As these figures illustrate, Germany’s mobility policies balance a focus on the international recruitment students and staff as well as “encouraging and supporting domestic students and academic staff to study or work abroad.” The country’s recruitment strategies are closely tied in with the national cultural, trade, and international development policies which enable an integrated framework to increase the effectiveness of student recruitment.
In the following feature interview with ICEF Monitor, Hilka Leicht, owner and managing director of International Education for Global Minds (IEC), highlights trends and key strategies for recruiting in Europe, with an emphasis on the German and Hungarian markets. She underlines the following key facts about the European market:
- The diversity of national markets within Europe;
- How funding influences push and pull factors for students in Europe;
- The importance of having agents on the ground to establish relationships and obtain updates on the market such as visa changes.
The diversity of European recruitment markets
Ms Leicht stresses that Europe is not a homogenous regional market, and that recruiters need to carefully craft and adapt strategy to address the particular requirements and characteristics of individual European states.
The first point about diversity concerns what kinds of programmes can be positioned from, indeed the key markets include:
- Those to recruit undergraduate and graduate students from;
- Language courses;
- Visiting students (studying abroad for one academic term).
Funding for study abroad
The amount of tuition fees charged for studies abroad has a strong impact on the attractiveness of a European study destination.
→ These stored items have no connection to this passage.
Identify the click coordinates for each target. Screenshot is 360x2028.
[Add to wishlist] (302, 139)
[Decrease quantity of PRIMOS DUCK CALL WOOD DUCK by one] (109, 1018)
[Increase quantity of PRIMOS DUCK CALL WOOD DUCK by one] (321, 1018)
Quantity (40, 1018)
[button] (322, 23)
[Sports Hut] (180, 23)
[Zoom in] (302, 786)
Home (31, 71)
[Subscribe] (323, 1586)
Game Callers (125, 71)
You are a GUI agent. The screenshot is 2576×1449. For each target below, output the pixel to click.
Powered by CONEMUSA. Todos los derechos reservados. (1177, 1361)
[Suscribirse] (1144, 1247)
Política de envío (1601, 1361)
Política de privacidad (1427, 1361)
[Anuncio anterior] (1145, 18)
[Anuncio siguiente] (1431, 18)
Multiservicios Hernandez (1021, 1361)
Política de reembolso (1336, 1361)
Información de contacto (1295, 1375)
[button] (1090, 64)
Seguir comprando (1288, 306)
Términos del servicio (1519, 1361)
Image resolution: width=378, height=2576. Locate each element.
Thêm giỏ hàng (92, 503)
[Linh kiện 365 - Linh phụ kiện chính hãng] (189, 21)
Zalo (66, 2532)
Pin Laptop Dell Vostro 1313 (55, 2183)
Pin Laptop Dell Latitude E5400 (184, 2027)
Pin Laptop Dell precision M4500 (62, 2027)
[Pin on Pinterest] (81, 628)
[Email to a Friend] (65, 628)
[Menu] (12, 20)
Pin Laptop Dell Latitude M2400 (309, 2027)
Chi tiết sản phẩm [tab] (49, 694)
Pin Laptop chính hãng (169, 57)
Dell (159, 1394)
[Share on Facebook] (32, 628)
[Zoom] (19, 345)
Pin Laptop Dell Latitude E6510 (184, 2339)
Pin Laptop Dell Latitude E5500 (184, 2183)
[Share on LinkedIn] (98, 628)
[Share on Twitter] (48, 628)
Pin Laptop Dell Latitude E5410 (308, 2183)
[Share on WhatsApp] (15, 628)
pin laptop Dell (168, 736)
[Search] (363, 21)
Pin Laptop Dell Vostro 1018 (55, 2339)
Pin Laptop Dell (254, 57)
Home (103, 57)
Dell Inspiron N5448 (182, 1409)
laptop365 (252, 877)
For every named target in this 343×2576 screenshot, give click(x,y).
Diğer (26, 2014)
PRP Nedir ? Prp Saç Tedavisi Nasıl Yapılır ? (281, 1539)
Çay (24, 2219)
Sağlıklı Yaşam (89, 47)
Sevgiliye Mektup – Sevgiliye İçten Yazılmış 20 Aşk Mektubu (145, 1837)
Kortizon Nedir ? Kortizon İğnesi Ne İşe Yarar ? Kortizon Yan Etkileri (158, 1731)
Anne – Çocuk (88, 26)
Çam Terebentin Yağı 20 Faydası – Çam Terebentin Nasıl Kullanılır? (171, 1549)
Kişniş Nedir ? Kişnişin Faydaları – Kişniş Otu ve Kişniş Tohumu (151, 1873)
Similarly, Ms Leicht notes the extent to which students can access quality education at home is often an important factor in driving demand for study abroad. Citing the example of a master’s degrees in Germany, she adds there is a lack of programmes for those with a low grade point average (GPA), but apart from that there is no shortage of university places in the country.
In Hungary however, the number of government funded university places has been cut to 25%, so the other 75% are either waiting for free places or looking for opportunities in fee-paying programmes at home or abroad. Hungarians often look to study and work abroad for a long period of time, if not for the rest of their lives. In contrast, German students prefer to study abroad for one academic term and experience the culture of a host country, before returning home.
With ready access to quality programmes at home, German students may be less inclined to invest heavily in higher education abroad, hence the “semester market” in Germany. The trend is further supported through a funding programme of the German government, Auslands-BAföG, which provides up to €4,600 towards tuition fees for short-term study abroad. Over 600,000 German students currently receive that funding, so “that greatly informs and influences the market in Germany.”
The role of recruitment agents
“Germany is definitely a market where it is very important to have an agent on the ground,” says Ms Leicht. She notes that with a full and free-of-charge degree at home, German students don’t need to go abroad unless they want to do something additional.
Reflecting this aspect of German demand, some agents in Germany focus on specific areas of study such as high school or languages. “They are very demanding about what they want to get out of this one semester abroad, because they want to get credit for each individual course that they take when they get back home,” she adds.